Texto:
##############################
Saí de uma sessão de
cinema, fiquei imensamente perturbado porque em toda a projeção não houvera uma
música, um som, que não aqueles decorrentes da própria cena, o diálogo entre os
personagens, a redução da compreensão ao mínimo que se oferece.
Perturbou-me o fato
de que a fé pudesse levar homens a seus limites, que crer na verdade escatológica
do advento pode ter mudado a existência de homens que voluntariamente se
colocaram em holocausto.
As imagens permanecem
na mente, e se repetem exaustivamente, num conjunto de ondas que vêm trazendo
novas interpretações e vão levando angústias que se desfazem sobre a areia como
bolhas no mar.
Silêncio! É um estado
beatífico que não conseguimos encontrar, que nos é negado nestas imensas
cidades onde nos aglomeramos e onde é impossível sentar consigo e ouvir nosso
coração contra a caixa torácica.
Escutamos, muito
raramente o pulsar da artéria temporal sobre o travesseiro, e nos assaltam as imagens
de batalhões de soldados de chumbo a marchar no interior do travesseiro para
batalhas onde, entre mortos e feridos, todos são salvos para que em outro dia,
em outro lugar, tudo possa se dar novamente.
##############################
Itens de dados:

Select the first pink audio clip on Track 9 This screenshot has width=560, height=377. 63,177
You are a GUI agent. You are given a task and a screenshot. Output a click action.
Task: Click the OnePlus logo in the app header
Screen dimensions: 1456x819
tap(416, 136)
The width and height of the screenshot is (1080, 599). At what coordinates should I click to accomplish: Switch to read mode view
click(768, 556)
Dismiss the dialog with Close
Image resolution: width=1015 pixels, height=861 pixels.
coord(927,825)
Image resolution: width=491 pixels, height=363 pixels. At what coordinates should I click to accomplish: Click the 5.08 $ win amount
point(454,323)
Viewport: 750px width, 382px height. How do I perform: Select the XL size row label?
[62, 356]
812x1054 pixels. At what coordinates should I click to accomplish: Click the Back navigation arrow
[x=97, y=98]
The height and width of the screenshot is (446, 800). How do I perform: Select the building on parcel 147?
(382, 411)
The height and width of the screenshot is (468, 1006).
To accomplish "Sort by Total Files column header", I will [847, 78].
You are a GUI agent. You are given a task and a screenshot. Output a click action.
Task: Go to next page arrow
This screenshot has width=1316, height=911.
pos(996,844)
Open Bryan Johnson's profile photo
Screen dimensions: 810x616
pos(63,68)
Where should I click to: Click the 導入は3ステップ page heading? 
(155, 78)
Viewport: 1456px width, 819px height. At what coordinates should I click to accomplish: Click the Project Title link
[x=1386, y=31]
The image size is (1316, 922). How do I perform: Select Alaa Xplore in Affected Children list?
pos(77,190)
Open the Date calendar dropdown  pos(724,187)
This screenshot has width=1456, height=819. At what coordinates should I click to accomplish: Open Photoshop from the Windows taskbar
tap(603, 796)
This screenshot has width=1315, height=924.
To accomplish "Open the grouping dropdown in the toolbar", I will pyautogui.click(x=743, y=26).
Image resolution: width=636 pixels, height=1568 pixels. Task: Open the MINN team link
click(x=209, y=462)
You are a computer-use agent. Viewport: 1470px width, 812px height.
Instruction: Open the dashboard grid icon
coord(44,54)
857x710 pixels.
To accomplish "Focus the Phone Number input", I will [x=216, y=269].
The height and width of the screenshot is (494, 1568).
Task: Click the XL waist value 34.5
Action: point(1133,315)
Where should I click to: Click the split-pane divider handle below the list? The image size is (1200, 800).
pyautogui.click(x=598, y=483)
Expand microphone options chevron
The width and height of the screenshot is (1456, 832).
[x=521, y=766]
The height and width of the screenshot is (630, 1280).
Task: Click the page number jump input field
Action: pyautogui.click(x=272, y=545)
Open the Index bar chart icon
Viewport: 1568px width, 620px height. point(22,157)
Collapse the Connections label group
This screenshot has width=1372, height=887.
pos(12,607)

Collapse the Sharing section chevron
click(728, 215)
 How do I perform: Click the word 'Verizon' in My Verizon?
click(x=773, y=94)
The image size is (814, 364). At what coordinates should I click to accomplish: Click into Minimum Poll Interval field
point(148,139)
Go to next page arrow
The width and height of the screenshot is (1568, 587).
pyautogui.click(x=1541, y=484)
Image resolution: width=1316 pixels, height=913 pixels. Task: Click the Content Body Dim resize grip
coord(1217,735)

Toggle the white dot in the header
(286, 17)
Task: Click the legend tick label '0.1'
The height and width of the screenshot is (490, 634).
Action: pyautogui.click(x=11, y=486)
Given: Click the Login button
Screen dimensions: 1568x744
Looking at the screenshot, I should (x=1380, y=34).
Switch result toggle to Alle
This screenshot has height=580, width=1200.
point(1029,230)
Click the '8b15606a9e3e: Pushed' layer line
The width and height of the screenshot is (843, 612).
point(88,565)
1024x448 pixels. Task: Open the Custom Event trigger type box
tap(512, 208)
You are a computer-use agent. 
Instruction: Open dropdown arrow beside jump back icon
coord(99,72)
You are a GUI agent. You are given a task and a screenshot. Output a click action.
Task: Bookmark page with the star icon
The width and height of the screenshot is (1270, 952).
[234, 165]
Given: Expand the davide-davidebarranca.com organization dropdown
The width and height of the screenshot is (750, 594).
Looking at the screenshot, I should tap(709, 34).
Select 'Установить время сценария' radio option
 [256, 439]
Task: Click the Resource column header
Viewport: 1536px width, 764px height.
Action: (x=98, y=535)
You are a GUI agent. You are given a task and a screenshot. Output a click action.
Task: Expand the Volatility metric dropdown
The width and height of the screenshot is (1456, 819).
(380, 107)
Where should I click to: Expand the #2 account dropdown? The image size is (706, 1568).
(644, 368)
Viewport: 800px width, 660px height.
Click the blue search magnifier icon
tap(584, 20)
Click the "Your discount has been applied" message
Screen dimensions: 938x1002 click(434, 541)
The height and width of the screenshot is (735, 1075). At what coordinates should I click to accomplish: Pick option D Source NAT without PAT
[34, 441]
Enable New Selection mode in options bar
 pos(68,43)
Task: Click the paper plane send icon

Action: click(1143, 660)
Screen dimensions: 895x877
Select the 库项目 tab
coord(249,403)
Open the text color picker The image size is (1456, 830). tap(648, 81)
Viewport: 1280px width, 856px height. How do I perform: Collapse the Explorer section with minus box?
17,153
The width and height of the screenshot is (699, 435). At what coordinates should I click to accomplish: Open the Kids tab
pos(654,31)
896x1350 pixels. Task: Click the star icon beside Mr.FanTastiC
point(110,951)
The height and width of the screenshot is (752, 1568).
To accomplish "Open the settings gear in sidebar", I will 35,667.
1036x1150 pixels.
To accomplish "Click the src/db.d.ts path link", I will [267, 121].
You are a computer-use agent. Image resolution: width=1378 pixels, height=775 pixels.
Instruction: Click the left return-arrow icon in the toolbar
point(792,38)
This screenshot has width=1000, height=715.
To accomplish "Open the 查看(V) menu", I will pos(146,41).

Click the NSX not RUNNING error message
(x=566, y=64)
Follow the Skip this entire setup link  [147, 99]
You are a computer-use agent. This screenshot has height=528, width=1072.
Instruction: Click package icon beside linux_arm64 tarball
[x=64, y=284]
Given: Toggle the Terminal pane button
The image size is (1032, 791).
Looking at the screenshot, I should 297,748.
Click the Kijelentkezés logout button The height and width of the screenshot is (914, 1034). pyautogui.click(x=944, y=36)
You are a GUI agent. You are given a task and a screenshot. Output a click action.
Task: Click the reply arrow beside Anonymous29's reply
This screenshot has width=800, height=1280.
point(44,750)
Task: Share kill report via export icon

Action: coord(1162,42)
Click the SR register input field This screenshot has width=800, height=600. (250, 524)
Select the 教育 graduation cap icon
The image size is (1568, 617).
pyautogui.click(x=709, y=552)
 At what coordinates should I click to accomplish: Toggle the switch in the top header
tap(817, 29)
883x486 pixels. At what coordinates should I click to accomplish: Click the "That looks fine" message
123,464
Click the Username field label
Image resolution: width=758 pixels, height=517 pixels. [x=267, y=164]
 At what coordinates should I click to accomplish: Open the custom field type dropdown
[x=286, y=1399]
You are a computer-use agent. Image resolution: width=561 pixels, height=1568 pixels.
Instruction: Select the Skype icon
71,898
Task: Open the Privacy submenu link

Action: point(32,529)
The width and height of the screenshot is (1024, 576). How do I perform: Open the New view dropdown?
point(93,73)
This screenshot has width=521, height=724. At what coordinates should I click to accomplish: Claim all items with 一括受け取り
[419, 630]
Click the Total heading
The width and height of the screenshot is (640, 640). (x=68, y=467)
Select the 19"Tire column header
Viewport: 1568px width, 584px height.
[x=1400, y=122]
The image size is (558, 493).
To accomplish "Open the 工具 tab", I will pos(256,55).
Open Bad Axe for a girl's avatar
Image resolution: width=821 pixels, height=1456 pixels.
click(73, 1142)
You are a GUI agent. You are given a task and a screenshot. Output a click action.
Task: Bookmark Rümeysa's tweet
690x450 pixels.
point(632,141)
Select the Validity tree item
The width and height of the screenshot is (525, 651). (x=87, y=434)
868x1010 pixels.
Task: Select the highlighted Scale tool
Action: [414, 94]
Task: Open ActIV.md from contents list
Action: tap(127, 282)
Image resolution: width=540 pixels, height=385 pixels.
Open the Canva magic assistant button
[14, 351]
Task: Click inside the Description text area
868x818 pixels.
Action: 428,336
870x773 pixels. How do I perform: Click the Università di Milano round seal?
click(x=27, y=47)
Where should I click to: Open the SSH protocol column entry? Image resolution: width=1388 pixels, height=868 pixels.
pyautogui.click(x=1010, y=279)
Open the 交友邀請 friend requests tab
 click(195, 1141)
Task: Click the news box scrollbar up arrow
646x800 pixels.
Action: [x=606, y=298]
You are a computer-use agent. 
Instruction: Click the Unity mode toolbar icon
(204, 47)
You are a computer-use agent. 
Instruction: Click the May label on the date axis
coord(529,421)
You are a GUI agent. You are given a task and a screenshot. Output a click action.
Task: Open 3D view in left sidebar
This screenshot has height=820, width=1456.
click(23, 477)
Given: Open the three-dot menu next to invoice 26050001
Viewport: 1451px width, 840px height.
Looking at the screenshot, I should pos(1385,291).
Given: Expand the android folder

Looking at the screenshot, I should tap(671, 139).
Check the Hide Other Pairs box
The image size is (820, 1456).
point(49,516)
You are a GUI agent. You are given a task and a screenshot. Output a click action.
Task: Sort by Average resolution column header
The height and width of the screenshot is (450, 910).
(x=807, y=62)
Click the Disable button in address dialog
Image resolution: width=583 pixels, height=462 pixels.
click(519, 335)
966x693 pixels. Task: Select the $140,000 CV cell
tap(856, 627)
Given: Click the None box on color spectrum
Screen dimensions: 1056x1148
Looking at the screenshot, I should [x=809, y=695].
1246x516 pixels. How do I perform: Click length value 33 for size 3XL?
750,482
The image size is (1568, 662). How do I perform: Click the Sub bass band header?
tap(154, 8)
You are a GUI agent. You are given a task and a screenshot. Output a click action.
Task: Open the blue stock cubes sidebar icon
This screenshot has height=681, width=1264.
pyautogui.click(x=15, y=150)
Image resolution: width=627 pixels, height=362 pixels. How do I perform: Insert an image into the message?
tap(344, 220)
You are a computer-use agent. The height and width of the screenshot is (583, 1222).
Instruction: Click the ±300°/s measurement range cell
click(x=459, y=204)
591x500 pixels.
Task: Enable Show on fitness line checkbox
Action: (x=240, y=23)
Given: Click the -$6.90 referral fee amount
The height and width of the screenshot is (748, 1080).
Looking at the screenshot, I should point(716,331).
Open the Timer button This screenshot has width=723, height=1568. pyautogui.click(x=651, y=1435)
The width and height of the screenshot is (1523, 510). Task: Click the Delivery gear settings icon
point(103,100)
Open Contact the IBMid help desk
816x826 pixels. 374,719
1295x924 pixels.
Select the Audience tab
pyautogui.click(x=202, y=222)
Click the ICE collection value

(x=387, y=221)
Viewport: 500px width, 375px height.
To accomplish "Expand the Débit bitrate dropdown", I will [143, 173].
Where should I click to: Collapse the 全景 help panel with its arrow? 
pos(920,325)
##############################
O que fazer:
**a.** Como fica em inglês esta frase do texto sobre o silêncio: "As imagens permanecem na mente, e se repetem exaustivamente, num conjunto de ondas que vêm trazendo novas interpretações e vão levando angústias que se desfazem sobre a areia como bolhas no mar."?
**b.** Quais partes do corpo são mencionadas no texto sobre o silêncio?

Respostas em ordem:
**a.** The images remain in the mind and repeat themselves exhaustively, in a series of waves that keep bringing new interpretations and carrying away anxieties that dissolve on the sand like bubbles in the sea.

**b.** coração, caixa torácica, artéria temporal